A catecholase from Laccaria laccata a wild edible mushroom and its catalytic efficiency in organic media


KOLCUOĞLU Y., KUYUMCU I., ÇOLAK A.

JOURNAL OF FOOD BIOCHEMISTRY, vol.42, no.5, 2018 (SCI-Expanded) identifier identifier

  • Publication Type: Article / Article
  • Volume: 42 Issue: 5
  • Publication Date: 2018
  • Doi Number: 10.1111/jfbc.12605
  • Journal Name: JOURNAL OF FOOD BIOCHEMISTRY
  • Journal Indexes: Science Citation Index Expanded (SCI-EXPANDED), Scopus
  • Keywords: affinity chromatography, catecholase, diphenolase, Laccaria laccata, pH-stability, thermal stability, POLYPHENOL OXIDASE, DIPHENOLASE ACTIVITIES, THERMAL INACTIVATION, AGARICUS-BISPORUS, SOLVENT MEDIA, PURIFICATION, TYROSINASE, L., BIOCATALYSIS, CHROMATOGRAPHY
  • Karadeniz Technical University Affiliated: Yes

Abstract

In this study, catecholase was purified from Laccaria laccata by affinity chromatography and the enzyme activity was investigated in organic media.
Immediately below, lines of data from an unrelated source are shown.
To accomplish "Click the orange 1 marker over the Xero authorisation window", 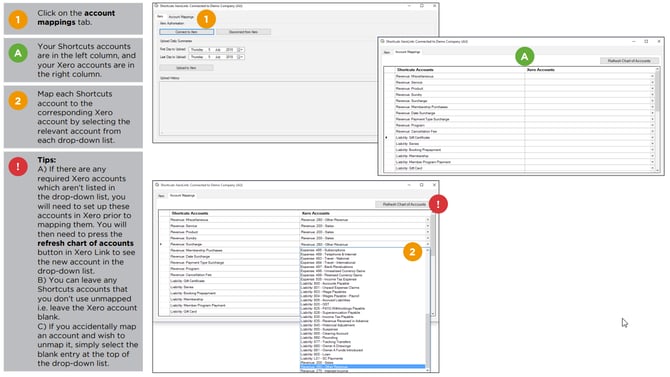I will click(x=206, y=19).
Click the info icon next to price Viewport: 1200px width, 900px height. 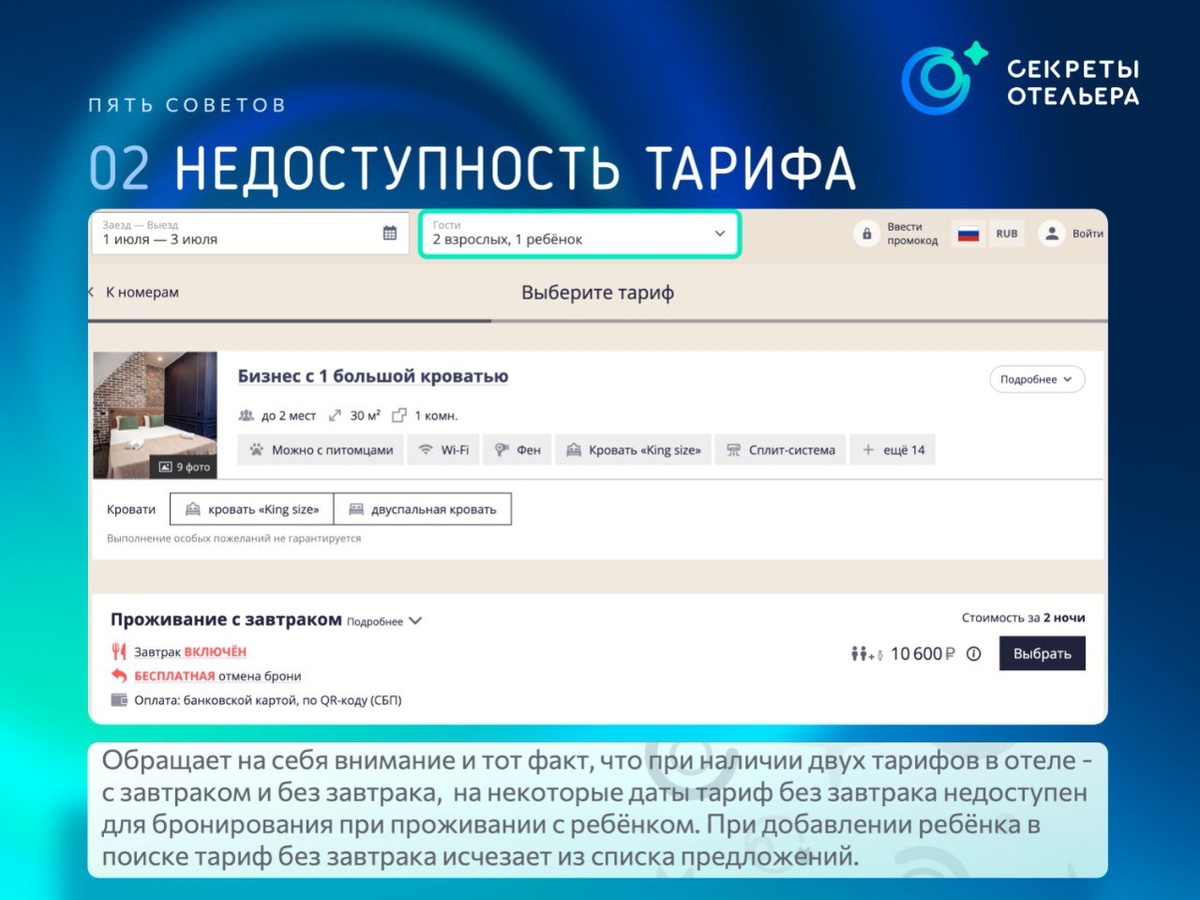click(973, 653)
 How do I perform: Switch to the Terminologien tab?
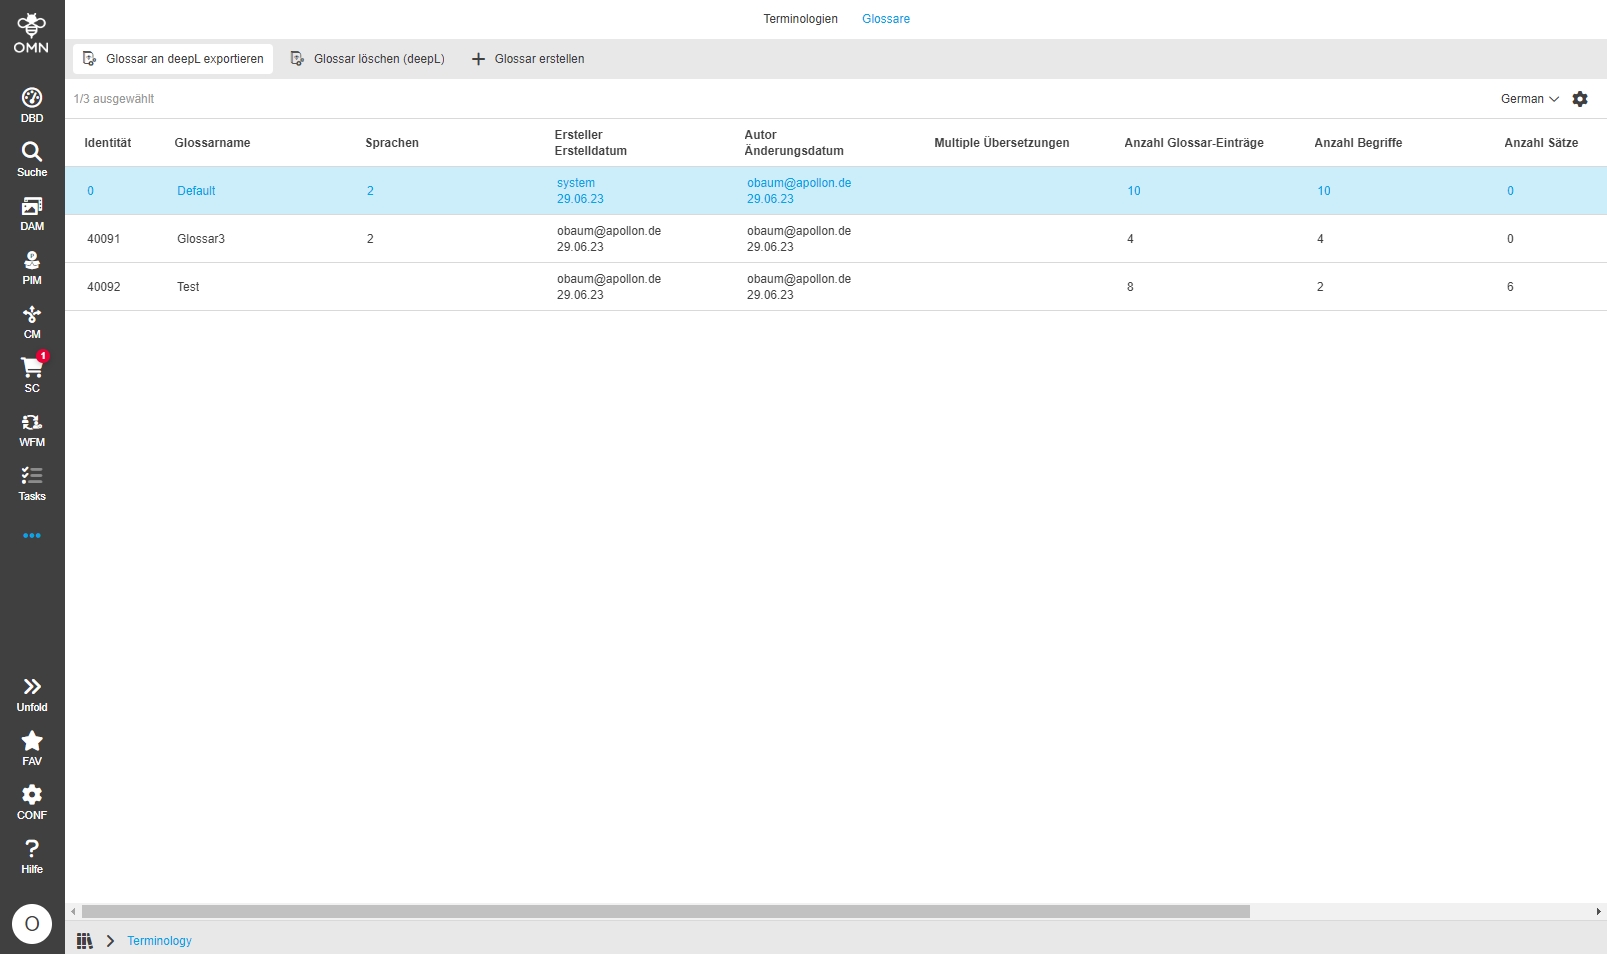pos(800,19)
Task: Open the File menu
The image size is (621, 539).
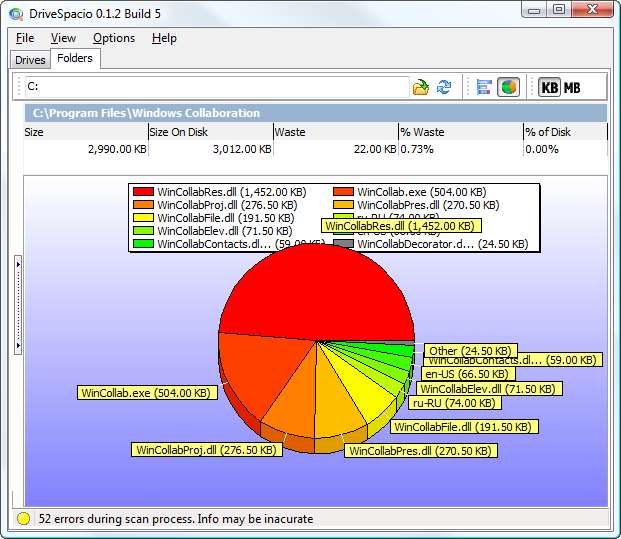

Among the tested substrates, the highest catecholase activity was observed in 4-MC, DHPPA, and L-DOPA. A single band around 58.1kDa was observed on SDS-PAGE of the purified enzyme. Km values were calculated as 0.25, 0.40, and 0.83mM for 4-MC, DHPPA, and L-DOPA, respectively. The highest V-max value was calculated as 2500 U/mg protein for 4-MC. The inhibitors used in this study showed mixed type inhibition kinetics for all tested substrates. Ascorbic acid was found to be most effective inhibitor with low K-i value. Also, it was observed that LacPPO is more stable at optimum pH and temperature. In addition, LacPPO was found to be an effective biocatalyst in organic medium. According to the results obtained, the purified enzyme may be useful for some industrial and/or clinical purposes.